Exercise brief:
Copy out each of the following records word for word, keeping every line unchanged.

________________

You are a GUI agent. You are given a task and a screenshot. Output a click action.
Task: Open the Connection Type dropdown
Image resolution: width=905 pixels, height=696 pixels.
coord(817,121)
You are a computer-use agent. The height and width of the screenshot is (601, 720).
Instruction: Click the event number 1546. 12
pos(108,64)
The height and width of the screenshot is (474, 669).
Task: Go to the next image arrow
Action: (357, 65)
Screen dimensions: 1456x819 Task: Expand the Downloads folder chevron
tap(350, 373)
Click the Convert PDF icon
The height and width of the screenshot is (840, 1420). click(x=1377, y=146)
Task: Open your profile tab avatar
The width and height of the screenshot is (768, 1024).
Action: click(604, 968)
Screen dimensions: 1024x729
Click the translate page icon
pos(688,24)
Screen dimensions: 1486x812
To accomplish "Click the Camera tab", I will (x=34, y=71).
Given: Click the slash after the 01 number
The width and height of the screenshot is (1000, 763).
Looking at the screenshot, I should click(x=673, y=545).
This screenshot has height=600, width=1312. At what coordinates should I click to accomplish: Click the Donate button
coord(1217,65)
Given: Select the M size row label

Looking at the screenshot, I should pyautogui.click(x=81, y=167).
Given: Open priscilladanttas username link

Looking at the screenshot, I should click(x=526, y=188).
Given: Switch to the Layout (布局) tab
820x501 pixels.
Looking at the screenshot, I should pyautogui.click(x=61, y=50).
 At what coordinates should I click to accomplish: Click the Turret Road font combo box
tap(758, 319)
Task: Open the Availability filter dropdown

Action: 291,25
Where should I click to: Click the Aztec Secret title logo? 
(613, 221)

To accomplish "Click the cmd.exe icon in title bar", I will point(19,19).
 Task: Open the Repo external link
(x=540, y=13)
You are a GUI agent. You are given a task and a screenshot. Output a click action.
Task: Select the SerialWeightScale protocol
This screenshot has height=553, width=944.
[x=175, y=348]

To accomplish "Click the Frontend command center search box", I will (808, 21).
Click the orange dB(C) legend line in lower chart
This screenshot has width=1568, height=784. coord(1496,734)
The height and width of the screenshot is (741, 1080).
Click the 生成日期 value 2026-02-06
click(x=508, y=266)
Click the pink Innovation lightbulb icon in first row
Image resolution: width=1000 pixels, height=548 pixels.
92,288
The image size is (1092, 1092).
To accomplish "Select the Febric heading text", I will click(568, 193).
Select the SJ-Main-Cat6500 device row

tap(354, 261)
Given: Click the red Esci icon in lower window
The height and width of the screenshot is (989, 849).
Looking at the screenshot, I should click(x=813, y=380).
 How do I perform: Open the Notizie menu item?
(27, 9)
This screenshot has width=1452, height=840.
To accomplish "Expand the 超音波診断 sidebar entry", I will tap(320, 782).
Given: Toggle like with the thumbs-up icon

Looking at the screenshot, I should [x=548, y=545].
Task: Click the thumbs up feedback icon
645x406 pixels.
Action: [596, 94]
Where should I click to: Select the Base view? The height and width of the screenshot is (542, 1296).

________________

Task solution:
You are a GUI agent. You are given a task and a screenshot. Output a click action.
Task: Open the Connection Type dropdown
Image resolution: width=905 pixels, height=696 pixels.
coord(817,121)
You are a computer-use agent. The height and width of the screenshot is (601, 720).
Instruction: Click the event number 1546. 12
pos(108,64)
The height and width of the screenshot is (474, 669).
Task: Go to the next image arrow
Action: (357, 65)
Screen dimensions: 1456x819 Task: Expand the Downloads folder chevron
tap(350, 373)
Click the Convert PDF icon
The height and width of the screenshot is (840, 1420). click(x=1377, y=146)
Task: Open your profile tab avatar
The width and height of the screenshot is (768, 1024).
Action: click(604, 968)
Screen dimensions: 1024x729
Click the translate page icon
pos(688,24)
Screen dimensions: 1486x812
To accomplish "Click the Camera tab", I will (x=34, y=71).
Given: Click the slash after the 01 number
The width and height of the screenshot is (1000, 763).
Looking at the screenshot, I should click(x=673, y=545).
This screenshot has height=600, width=1312. At what coordinates should I click to accomplish: Click the Donate button
coord(1217,65)
Given: Select the M size row label

Looking at the screenshot, I should pyautogui.click(x=81, y=167).
Given: Open priscilladanttas username link

Looking at the screenshot, I should click(x=526, y=188).
Given: Switch to the Layout (布局) tab
820x501 pixels.
Looking at the screenshot, I should pyautogui.click(x=61, y=50).
 At what coordinates should I click to accomplish: Click the Turret Road font combo box
tap(758, 319)
Task: Open the Availability filter dropdown

Action: 291,25
Where should I click to: Click the Aztec Secret title logo? 
(613, 221)

To accomplish "Click the cmd.exe icon in title bar", I will point(19,19).
 Task: Open the Repo external link
(x=540, y=13)
You are a GUI agent. You are given a task and a screenshot. Output a click action.
Task: Select the SerialWeightScale protocol
This screenshot has height=553, width=944.
[x=175, y=348]

To accomplish "Click the Frontend command center search box", I will (808, 21).
Click the orange dB(C) legend line in lower chart
This screenshot has width=1568, height=784. coord(1496,734)
The height and width of the screenshot is (741, 1080).
Click the 生成日期 value 2026-02-06
click(x=508, y=266)
Click the pink Innovation lightbulb icon in first row
Image resolution: width=1000 pixels, height=548 pixels.
92,288
The image size is (1092, 1092).
To accomplish "Select the Febric heading text", I will click(568, 193).
Select the SJ-Main-Cat6500 device row

tap(354, 261)
Given: Click the red Esci icon in lower window
The height and width of the screenshot is (989, 849).
Looking at the screenshot, I should click(x=813, y=380).
 How do I perform: Open the Notizie menu item?
(27, 9)
This screenshot has width=1452, height=840.
To accomplish "Expand the 超音波診断 sidebar entry", I will tap(320, 782).
Given: Toggle like with the thumbs-up icon

Looking at the screenshot, I should [x=548, y=545].
Task: Click the thumbs up feedback icon
645x406 pixels.
Action: [596, 94]
Where should I click to: Select the Base view? The height and width of the screenshot is (542, 1296).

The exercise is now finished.